Owszem, od wielkiego dzwonu mignie nam w TV suknia ślubna Meghan, ale tylko po to, by ci wykrzyczeć w nos, człeku, że cię nie stać! Goła Żyła wiosny nie czyni, zwłaszcza że zza jej półkolistych końcówek pleców wyskakuje Piotr, i to z telemarkiem (telemarketingiem?). Zresztą w okamgnieniu media wracają do recydywy. Przy ich jednodniowym, ba – jednogodzinnym – przekazie Apokalipsa św. Jana jawi się jako „Pora na Telesfora” lub „Teletubisie”.

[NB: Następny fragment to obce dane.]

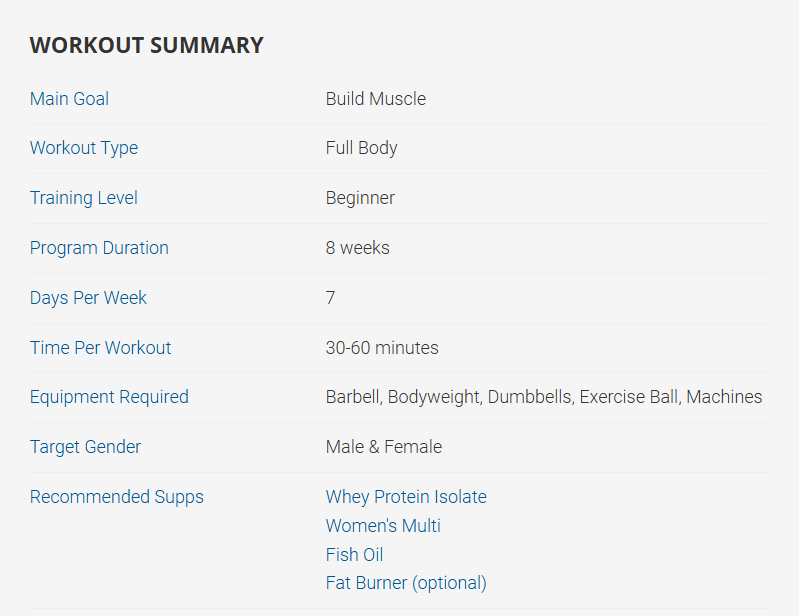Select the Training Level link

coord(84,198)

Więc ja to dziś zmienię, na mym poletku, i pochwalę. Ale nim to zrobię, zjadę jak psa. Dziennikarz tak ma. Inaczej by się pochorował. Zatem idę ostatnio zarejestrować pojazd, a tu w wydziale komunikacji – oblężenie. Pobierasz numerek, a na nim jest napisane, że przed tobą 37 osób. Przewidywany czas oczekiwania: trzy godziny.

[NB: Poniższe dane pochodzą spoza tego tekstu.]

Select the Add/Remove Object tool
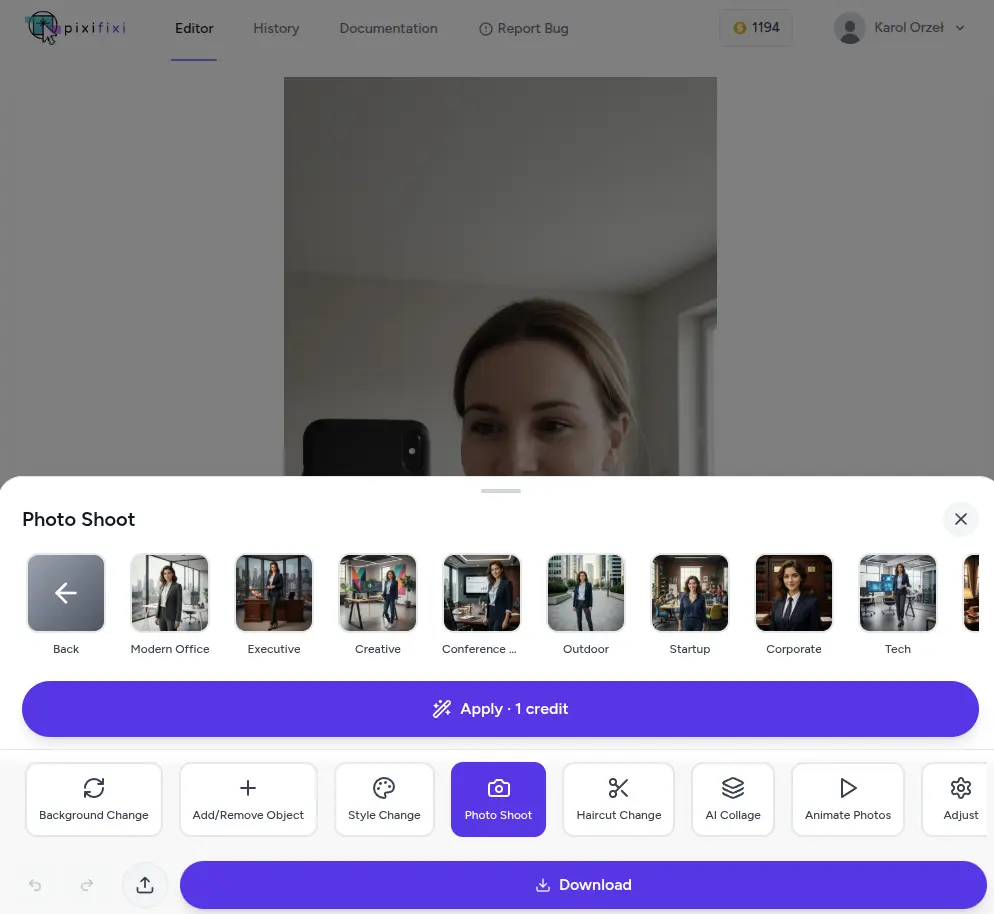This screenshot has height=914, width=994. click(248, 799)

Mówię sobie: trudno, widocznie dzisiaj wszyscy mieszkańcy powiatu przyszli zarejestrować auta, motory, ciągniki oraz grabie. Ale nie. Mówią mi urzędniczki, że tak jest zawsze! Od lat. Normą jest też to, że zamówiony (w przetargu niby) za nasze miliardy system CEPIK przeważnie nie działa. Tkwię więc w kolejce i patrzę na sto aut pod urzędem, oddzielonych od ulicy szlabanem. Pytam z nudów, czyje to. – No przecież nasze – odpowiadają mi urzędnicy.
Tedy wyobrażam sobie Biedronkę, w której są trzygodzinne kolejki do kasy i na parkingu miejsce wyłącznie na auta kasjerek. Państwo też się turlają? W życiu byście tam nie poszli? Padłoby na pysk drugiego dnia? Racja. A urząd nie padnie. Może tak działać latami. No… chyba że zmienimy sobie włodarza na takiego, który to zmieni. Warto o tym pamiętać niebawem.
A teraz obiecana pochwała: dla wojewody małopolskiego Piotra Ćwika. Przy wszystkich ograniczeniach kadrowych i lokalowych on się bardzo stara zorganizować pracę podległej placówki tak, by kolejki były jak najkrótsze, a sama wizyta w urzędzie - przyjemna. Przed sezonem wakacyjnym w soboty paszporty wydaje! Myśli jak Biedronka: by klienta zadowolić. Niniejsza apoteoza jest tym bardziej zasadna, że on przecież nie musi. Czy się stoi, czy się leży, urzędnikowi nagroda się należy. W dodatku, jeśli przypadkiem nie jest ministrem, nie musi jej wpłacać na Caritas.